How useful is Turing completeness? are neural nets turing complete?
Regular feedforward neural networks are not turing complete. They are, in effect, equivalent to a single complicated mathematical function that may do quite a lot of calculations but doesn't have any ability perform looping or other control flow operations.
However, if you wire up a neural network with some way to access a stateful environment then it can be be made into a turing complete machine.
As a most trivial example, you could recreate a classic-style Turing machine where:
- the input to the neural network is the value on the tape and the previous state
- the output of the neural network is the next state and the action
You could then train the neural network to emulate the actions of any desired turing machine state table / configuration (perhaps by supervised learning on the actions of another turing machine?)

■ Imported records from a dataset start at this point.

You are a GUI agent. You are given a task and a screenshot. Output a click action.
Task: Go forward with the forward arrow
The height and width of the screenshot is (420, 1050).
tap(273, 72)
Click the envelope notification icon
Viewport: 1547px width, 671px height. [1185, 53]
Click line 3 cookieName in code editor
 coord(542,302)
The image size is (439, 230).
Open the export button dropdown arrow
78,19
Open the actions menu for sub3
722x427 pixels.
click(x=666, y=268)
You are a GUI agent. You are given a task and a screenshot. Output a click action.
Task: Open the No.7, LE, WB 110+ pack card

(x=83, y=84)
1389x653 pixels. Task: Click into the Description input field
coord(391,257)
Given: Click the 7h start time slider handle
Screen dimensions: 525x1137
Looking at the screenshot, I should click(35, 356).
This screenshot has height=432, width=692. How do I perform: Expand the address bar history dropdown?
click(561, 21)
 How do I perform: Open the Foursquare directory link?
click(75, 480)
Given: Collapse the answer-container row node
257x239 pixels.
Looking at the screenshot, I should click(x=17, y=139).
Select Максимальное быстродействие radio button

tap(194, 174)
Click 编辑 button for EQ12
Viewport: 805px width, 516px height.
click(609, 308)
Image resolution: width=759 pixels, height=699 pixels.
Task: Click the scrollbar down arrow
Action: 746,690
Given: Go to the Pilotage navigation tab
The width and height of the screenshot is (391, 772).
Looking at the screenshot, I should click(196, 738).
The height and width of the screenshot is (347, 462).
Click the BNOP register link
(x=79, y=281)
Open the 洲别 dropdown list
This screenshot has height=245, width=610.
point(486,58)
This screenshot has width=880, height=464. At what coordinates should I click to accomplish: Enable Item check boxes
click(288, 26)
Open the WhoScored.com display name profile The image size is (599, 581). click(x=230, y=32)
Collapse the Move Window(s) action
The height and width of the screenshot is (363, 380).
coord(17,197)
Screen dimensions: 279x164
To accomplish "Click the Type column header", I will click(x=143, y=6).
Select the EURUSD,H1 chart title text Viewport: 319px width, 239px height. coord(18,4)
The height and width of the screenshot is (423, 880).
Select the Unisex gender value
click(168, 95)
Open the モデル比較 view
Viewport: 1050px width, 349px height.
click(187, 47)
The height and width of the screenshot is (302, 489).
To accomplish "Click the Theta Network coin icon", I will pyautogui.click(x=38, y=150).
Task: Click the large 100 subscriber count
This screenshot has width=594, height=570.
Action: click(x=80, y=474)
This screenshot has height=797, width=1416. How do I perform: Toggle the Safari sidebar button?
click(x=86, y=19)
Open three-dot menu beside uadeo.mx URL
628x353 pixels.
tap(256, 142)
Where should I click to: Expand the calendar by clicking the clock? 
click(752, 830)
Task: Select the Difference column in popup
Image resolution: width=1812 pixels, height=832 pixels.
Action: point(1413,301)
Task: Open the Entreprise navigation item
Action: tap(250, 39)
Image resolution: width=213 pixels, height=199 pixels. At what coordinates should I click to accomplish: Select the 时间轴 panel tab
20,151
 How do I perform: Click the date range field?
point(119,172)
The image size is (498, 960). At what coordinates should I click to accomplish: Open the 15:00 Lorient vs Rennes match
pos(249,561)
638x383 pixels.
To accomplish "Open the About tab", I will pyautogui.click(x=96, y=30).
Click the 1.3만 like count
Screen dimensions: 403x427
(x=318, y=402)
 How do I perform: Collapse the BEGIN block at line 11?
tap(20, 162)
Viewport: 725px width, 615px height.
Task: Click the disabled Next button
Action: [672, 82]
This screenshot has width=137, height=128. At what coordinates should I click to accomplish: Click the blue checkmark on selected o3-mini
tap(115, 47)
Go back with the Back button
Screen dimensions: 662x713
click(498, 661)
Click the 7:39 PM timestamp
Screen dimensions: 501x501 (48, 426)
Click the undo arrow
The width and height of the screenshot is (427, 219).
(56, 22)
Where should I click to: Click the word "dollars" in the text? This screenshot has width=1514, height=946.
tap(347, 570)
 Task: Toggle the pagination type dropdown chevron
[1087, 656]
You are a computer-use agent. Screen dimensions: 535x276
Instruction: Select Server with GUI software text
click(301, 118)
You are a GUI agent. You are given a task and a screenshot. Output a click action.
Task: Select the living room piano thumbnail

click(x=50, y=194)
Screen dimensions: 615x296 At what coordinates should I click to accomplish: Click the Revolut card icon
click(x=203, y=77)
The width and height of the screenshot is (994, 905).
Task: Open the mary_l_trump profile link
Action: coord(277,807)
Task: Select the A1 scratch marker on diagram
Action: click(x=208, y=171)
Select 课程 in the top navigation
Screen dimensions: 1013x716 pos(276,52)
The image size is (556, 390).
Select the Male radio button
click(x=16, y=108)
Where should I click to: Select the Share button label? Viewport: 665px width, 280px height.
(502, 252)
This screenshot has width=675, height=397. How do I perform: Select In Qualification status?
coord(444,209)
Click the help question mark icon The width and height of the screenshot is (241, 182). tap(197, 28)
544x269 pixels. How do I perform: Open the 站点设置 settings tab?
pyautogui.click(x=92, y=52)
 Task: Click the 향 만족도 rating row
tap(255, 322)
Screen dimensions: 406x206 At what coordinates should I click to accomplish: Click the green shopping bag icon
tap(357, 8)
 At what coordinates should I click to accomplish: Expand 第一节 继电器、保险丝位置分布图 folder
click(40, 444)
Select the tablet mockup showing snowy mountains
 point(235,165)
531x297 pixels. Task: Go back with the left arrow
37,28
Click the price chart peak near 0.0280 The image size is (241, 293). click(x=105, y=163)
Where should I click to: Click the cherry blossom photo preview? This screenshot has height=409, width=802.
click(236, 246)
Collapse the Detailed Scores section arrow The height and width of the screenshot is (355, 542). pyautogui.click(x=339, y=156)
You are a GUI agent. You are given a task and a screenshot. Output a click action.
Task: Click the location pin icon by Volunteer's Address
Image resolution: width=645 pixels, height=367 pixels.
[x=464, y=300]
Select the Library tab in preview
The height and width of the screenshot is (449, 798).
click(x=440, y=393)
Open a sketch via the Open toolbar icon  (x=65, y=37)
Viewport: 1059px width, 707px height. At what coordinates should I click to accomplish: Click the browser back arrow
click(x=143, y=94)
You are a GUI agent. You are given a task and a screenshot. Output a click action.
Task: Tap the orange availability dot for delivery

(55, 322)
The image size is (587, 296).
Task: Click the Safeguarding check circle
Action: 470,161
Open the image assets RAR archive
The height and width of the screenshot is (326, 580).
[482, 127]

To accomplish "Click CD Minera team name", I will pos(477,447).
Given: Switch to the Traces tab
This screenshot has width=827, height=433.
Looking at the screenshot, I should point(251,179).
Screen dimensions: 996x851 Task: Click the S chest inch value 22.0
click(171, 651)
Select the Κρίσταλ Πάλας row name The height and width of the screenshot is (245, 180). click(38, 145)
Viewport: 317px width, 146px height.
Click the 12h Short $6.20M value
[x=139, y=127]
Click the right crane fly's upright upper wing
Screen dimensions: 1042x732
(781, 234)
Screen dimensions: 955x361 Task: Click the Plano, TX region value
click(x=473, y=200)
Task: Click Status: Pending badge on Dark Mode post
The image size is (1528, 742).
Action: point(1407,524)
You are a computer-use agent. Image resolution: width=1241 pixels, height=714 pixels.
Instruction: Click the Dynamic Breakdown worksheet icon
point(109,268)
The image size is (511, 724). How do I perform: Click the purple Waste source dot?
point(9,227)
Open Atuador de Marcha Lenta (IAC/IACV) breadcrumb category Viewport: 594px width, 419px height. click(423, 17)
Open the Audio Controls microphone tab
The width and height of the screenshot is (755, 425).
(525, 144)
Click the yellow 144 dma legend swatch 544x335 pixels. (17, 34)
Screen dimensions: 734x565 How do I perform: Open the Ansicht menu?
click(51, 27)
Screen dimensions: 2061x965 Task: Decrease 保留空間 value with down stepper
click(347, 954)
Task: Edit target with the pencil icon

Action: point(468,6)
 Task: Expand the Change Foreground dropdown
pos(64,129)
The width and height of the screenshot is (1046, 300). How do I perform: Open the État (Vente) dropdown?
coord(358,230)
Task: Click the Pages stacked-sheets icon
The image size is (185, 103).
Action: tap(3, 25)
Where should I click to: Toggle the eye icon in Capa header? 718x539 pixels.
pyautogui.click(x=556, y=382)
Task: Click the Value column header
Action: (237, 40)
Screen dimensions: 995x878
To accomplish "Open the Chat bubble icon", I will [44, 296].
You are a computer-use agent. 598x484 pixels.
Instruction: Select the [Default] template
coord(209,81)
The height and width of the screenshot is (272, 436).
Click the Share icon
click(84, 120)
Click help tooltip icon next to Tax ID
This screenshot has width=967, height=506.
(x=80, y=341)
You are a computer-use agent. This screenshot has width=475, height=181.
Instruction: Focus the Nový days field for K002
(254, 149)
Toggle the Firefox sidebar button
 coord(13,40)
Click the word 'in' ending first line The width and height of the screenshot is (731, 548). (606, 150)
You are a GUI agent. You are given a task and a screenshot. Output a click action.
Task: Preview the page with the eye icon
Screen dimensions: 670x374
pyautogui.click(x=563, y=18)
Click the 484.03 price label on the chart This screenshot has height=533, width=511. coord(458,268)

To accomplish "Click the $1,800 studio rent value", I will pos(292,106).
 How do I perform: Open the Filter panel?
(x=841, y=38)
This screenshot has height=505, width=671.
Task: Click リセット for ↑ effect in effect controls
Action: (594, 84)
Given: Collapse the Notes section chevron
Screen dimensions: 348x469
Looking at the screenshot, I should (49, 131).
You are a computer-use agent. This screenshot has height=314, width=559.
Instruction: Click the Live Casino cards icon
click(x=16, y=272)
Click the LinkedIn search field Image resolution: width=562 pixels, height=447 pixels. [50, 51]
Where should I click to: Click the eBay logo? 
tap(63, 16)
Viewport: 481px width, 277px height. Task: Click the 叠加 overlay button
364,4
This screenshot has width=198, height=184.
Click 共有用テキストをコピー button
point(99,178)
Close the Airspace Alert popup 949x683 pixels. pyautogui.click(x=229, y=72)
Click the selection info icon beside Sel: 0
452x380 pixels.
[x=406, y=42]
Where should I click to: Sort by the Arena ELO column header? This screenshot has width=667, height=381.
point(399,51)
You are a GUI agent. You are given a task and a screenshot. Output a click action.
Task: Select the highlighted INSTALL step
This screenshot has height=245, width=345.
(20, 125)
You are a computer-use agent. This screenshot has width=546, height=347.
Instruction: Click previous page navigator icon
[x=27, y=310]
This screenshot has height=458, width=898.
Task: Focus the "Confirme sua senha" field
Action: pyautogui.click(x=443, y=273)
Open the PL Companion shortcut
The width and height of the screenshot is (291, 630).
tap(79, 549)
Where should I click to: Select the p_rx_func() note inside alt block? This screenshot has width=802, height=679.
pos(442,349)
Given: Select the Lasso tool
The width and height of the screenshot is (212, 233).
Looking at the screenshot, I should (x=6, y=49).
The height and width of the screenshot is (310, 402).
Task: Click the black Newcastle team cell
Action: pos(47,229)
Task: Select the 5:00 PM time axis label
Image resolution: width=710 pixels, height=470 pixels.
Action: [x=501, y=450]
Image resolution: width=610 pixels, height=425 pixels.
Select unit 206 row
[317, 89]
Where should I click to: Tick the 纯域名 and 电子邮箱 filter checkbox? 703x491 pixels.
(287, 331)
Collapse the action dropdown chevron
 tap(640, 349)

Note: The idea of running a feedforward net repeatedly with some form of state feedback is essentially equivalent to a recurrent neural network. So you can think of a recurrent neural network plus the logic that runs it repeatedly as being Turing complete. You need the extra logic (over and above the network itself) to ensure Turing completeness because it is necessary to handle things like termination, repetition and IO.
When modern computers are said to be Turing Complete there is an unspoken exception for the infinite storage device Turing described, which is obviously an impossibilty on a finite physical computation device. If a computation device can do everything a Turing machine can do (infinite storage not withstanding) it is Turing complete for all practical intents and purposes. By this less strict definition of Turing completeness, yes, its possible that many neural networks are Turing complete.
It is of course possible to create one that is not Turing complete.
The point of stating that a mathematical model is Turing Complete is to reveal the capability of the model to perform any calculation, given a sufficient amount of resources (i.e. infinite), not to show whether a specific implementation of a model does have those resources. Non-Turing complete models would not be able to handle a specific set of calculations, even with enough resources, something that reveals a difference in the way the two models operate, even when they have limited resources. Of course, to prove this property, you have to do have to assume that the models are able to use an infinite amount of resources, but this property of a model is relevant even when resources are limited.